N. meningitidis strains were grown overnight on GC agar supplemented with IsoVitaleX (Becton Dickinson), and the lawn of growth was swabbed and resuspended in phosphate-buffered saline supplemented with 1 mM MgCl2. The suspension was adjusted to 2 × 1010 CFU/ml, and 50 μl of suspension was mixed with 50 μl of 2× SDS loading buffer and boiled for 10 min. Next, 12% SDS-polyacrylamide gels were loaded with 20 μl of sample per lane for silver staining of whole protein or for Western blot analysis of Opa proteins, or with 5 μl of sample per lane for Western blot analysis of pilin. After electrophoresis, either the silver staining procedure was performed using the SilverSnap kit II (Thermo Scientific) or protein was blotted onto a nitrocellulose membrane and probed for Opa proteins using MAb 4B12/C11 or, for pilin protein, MAb 5H10.1.1.
opa gene typing.
For fingerprinting of opa genes, the method described by Khaki et al. was used (18). Briefly, PCR was performed with primers that bind to all the different Opa alleles (forward primer, ATGTGCAGGCGGATTTAGCT; reverse primer, AGACTTCGTGGGTTTTG) and with genomic DNA of the N. meningitidis strains as template. The reaction mixture contained the following: 3 μl 10× ThermoPol buffer, 2 mM each deoxynucleoside triphosphate, 200 μM forward and reverse primer, 2 U ThermoPol Taq DNA polymerase (all reagents from New England BioLabs) in a total volume of 30 μl. The cycler settings were initial denaturing at 94°C for 10 min and then 30 cycles of 1 min denaturing at 94°C, 1 min annealing at 64°C, and 1 min elongation at 72°C. The PCR products (∼670 bp) were sodium acetate precipitated, and pellets were resuspended in distilled water and subsequently subjected to restriction enzyme digestion by using 30 U/μg DNA of HpaI (New England BioLabs). Approximately 500 ng of DNA was loaded per lane on a 12% polyacrylamide gel and electrophoretically separated. DNA bands were visualized by ethidium bromide staining of the gel.
RESULTS
Phenotypic and genetic characterization.
The first cnl strain isolated from an IMD patient in Canada (strain 2274) was previously characterized and described in detail (14). Briefly, the strain was recovered in 2004 in British Columbia, Canada, from cerebrospinal fluid of an immunocompetent 13-year-old girl before she succumbed to the infection. The isolate was found to be nonencapsulated and to harbor the cnl-2 allele. Analysis of 16S rRNA as well as porA gene analysis confirmed that the isolate was N. meningitidis.

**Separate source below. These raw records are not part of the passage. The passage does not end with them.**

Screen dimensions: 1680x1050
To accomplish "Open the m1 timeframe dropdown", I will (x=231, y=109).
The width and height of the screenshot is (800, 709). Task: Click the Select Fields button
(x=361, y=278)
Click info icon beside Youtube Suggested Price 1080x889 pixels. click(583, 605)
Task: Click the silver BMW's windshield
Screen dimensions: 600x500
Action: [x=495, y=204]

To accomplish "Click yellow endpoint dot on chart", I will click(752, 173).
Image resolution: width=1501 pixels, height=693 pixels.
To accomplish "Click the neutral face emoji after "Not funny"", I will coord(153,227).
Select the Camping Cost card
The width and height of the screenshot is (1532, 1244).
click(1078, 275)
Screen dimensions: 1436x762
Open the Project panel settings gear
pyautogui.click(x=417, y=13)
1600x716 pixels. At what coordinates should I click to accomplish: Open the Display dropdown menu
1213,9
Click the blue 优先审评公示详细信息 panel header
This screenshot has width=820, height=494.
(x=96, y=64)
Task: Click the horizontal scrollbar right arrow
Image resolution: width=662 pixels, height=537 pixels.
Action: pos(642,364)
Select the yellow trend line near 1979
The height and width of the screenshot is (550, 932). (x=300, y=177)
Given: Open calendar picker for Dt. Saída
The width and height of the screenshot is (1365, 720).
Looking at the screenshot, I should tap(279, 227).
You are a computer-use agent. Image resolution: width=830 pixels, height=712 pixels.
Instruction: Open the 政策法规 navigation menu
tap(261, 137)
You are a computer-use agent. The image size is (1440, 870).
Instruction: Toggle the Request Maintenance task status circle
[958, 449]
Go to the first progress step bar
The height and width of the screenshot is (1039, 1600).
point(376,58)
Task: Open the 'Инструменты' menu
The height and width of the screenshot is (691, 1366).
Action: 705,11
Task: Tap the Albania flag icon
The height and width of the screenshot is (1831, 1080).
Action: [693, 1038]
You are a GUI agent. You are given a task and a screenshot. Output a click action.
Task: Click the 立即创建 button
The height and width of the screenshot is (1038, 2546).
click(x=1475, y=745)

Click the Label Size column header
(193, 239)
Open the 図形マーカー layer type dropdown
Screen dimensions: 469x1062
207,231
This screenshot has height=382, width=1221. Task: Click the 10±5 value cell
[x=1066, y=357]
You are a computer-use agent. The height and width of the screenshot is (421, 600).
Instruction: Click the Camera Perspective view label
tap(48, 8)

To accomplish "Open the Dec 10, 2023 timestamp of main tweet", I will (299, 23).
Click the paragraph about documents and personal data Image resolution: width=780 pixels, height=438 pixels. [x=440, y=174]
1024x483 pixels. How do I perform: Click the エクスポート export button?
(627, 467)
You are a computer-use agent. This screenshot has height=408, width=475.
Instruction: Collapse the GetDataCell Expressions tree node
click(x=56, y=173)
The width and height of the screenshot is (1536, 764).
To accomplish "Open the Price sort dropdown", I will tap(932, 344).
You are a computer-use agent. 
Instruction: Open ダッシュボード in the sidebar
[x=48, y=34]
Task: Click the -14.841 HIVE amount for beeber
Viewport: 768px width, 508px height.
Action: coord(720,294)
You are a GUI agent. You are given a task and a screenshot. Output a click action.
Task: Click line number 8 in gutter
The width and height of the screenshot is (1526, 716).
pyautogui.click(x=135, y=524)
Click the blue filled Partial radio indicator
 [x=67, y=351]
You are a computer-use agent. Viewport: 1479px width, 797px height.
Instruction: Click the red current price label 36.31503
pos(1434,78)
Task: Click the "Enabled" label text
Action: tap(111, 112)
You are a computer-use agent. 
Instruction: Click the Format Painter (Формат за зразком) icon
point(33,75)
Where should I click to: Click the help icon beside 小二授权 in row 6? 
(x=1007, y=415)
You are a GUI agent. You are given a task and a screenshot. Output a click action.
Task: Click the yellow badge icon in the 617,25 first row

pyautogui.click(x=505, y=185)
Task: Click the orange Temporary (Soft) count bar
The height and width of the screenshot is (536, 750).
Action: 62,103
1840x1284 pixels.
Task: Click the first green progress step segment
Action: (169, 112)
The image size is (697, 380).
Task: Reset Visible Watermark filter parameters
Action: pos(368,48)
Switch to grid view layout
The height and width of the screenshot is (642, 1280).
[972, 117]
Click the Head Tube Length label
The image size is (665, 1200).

The second cnl strain (strain 2275) has not been previously described. It was isolated from blood cultures of a 13-year-old male in Ontario, Canada, in 2006. The isolate was identified by standard biochemical tests as N. meningitidis. As with strain 2274, however, this isolate failed to agglutinate the serogrouping antisera. Genogrouping by PCR also failed to identify the serogroup, and PCR to detect the ctrA gene was also negative. Instead, the cnl-2 allele could be identified in this strain.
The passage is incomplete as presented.